The first cover piece I ever wrote (many moons ago) was for the SF Weekly, on a Mexican rock band called Maldita Vecindad, which was going on its first US tour, and on the (then) growing phenomenon of home-grown Latin American rock. This predated the marketing term "rock en español" by a couple of years.
The blooming of RNE scenes in the early to mid-90s in Latin America and the US was a heady experience to live through. I'd grown up a Dominican rockera/punk, which even in NYC made me a freak. So hearing Mexican kids worship the electric guitar and sing in DF slang felt like home.
I became part of the SF rockero scene, befriending bands, writing about them in the alternative press and in a local zine, going to every show from Berkeley Square's Rockola on Sunday nights to warehouse shows in San Jose. I even wrote a piece in Spin that claimed that RNE was one of the ten harbingers of the future in rock. 1995 was a good year.
More than a decade later, though, aside from Aterciopelados, Café Tacuba and Kinky, few Latin American bands (and no U.S. Latino bands) are known outside of a small subculture. Part of that is the fact that the U.S. music public has pretty much splintered into nothing but subcultures -- with the exceptions of globalized hip hop/pop -- but part of that was the colony collapse disorder that hit the U.S. RNE scenes starting about 1997.
What made me think about this was a recent Mun2 piece forwarded to me by Enrique Lavin trying to retrospectively analyze what happened to Latin American rock. The writer interviewed several folks who were in the trenches from the get-go, like Elena Rodrigo, who was a manager, show organizer, and worked at the first Latin rock indie in the US, Aztlán Records, and Ed Morales, who at the late, great Village Voice was like me one of a handful of Latino writers championing the "movimiento"; label peeps Tomás Cookman and Camilo Lara and other scenesters, organizers and promoters.
Their basic post-mortem is: RNE was a niche music, the term was a marketing imposition, reggaetón/hip hop is more "universal" and easier to market, the industry never properly supported the genre.
Of the comments on why U.S.-based bands never blew up the way Latin American bands did, I agree the most with Ed Morales' comment:
As much as I liked bands like Pastilla, Volumen Cero and Maria Fatal, I think the bands that developed in the U.S. didn't have as much quality and grassroots support as bands from Latin America. When bands like Caifanes, Fabulosos Cadillacs, Tacvba and Aterciopelados toured the U.S., I saw tremendous enthusiasm. I also saw them play in Latin America and there was even more enthusiasm. These bands represented the passion of Latin American kids who, for the most part, have a more difficult life than kids in the U.S. They also represent an organic part of a local Latin American culture. The U.S. bands did not represent "community" in the same way, despite their talent and passion.
Here are my dos cheles of analysis. It was basically a failure of infrastructure.

**PROVIDED DATA:**
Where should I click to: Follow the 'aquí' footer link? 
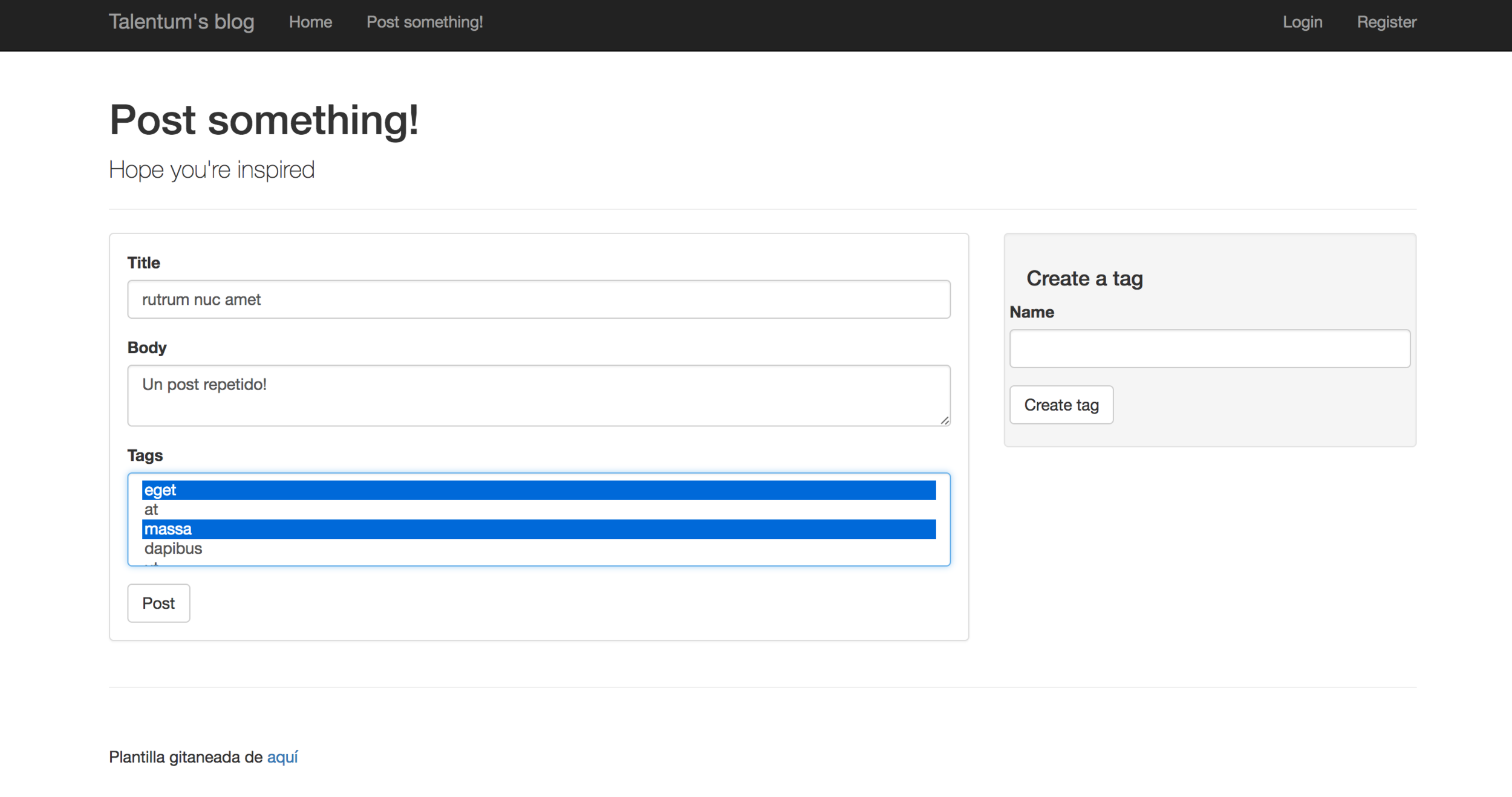pos(282,757)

**EXERCISE SET:**
(a) Please explain, in one to three sentences, why hearing Mexican kids worship the electric guitar and sing in DF slang felt like home to the writer of the piece on Latin American rock.
(b) Write what follows in the piece on Latin American rock, beginning after its last sentence, "It was basically a failure of infrastructure."

**ANSWERS TO THE EXERCISES:**
(a) The writer had grown up a Dominican rockera/punk, which made them a freak even in NYC. Hearing Mexican kids share that love of rock, in their own slang, felt like home.

(b)
The industry: Definitely there was never the proper support, bc labels saw Latinos as a niche market, and Latin rockeros as a niche within a niche. They're just barely catching on to how big Mexican regional (another marketing invento) is. And as Morales points out, by the time RNE arrived, the major label ship had already sprung a big leak. With few exceptions (usually on public/independent radio), neither rock nor Spanish-language radio ever made any space for RNE. Only places like Tower or Ritmo Musical carried the stuff. And the mainstream music press fell into the "perpetual novelty" syndrome. Even into the early 2000s, I was asked by editors to explain that, yes, Latin Americans and Latinos listened to and made rock music.
Venues/touring: In the halcyon days of the mid-1990s, SF had several weekly/monthly spaces that booked bands from abroad and local bands. LA had even more. And NYC had a few: Brownies, the Spiral, La Kueva (which I always despised), and a couple of others. La Kueva still exists, in a seriously diminished form, and D'Antigua in Jax Hts has some shows but finding a show takes a lot of active effort. When there is a regular venue where you can expect a certain kind of show to happen, you keep up with their bills. Even in the email list/MySpace age, it takes a lot of effort to find where and when shows are in NY. Only LA really still has a vital scene. But even back then, few bands toured beyond their immediate area. Lack of venues made it difficult to put together a tour, so bands lost out on one of the tried-and-true ways to build a public.
Scenes/Audience: While there were significant regional differences, I don't entirely buy the idea that East Coast, West Coast, Miami, Chicago and TX were too dissimilar to amount to a cohesive "scene." Witness the punk/hardcore "movement" of the 80s. There were massive regional differences, yet people felt connected to a larger thing. I had that same feeling at the start of RNE (btw, I hate the term too, but it's a convenient shorthand), but I never saw the level of DIY I had seen with punx.
Musical quality: This is a big bugaboo, which a couple of the Mun2 interviewees mention (esp. re: Pastilla, Maria Fatal, Volumen Cero). A lot of US-based bands either stayed safely within the confines of their subgenre (power pop, heavy metal) without making their music as polished as a glass marble, or took on the mestizo aesthetic (Latin American traditional rhythms plus electric guitar or ska) and never fully digested all their influences. As I think Kiko has said to me, the seams always showed. Most gave it up before making a breakthrough. Remember when Luaka Bop signed local heroes King Changó and we thought that was it? RNE needed its Malcolm McLaren, its Bernie Rhodes, its Ian MacKaye.
When people say that the Latin American groups were better, they forget that what we saw here in the US was the cream of the crop of the entire continent (that's where MTV Latin America and the Latin American subsidiaries of labels come in).
Maybe it's that old desire for "transcendence," to fit into an international market, that ends up compromising the sound/vision of the groups. I'm thinking of No Wave which was tiny, tiny movement, but some people argue was tremendously influential. (It was for me, and it did give the world Sonic Youth, though I think the claims of ultimate "importance" are a little overstated).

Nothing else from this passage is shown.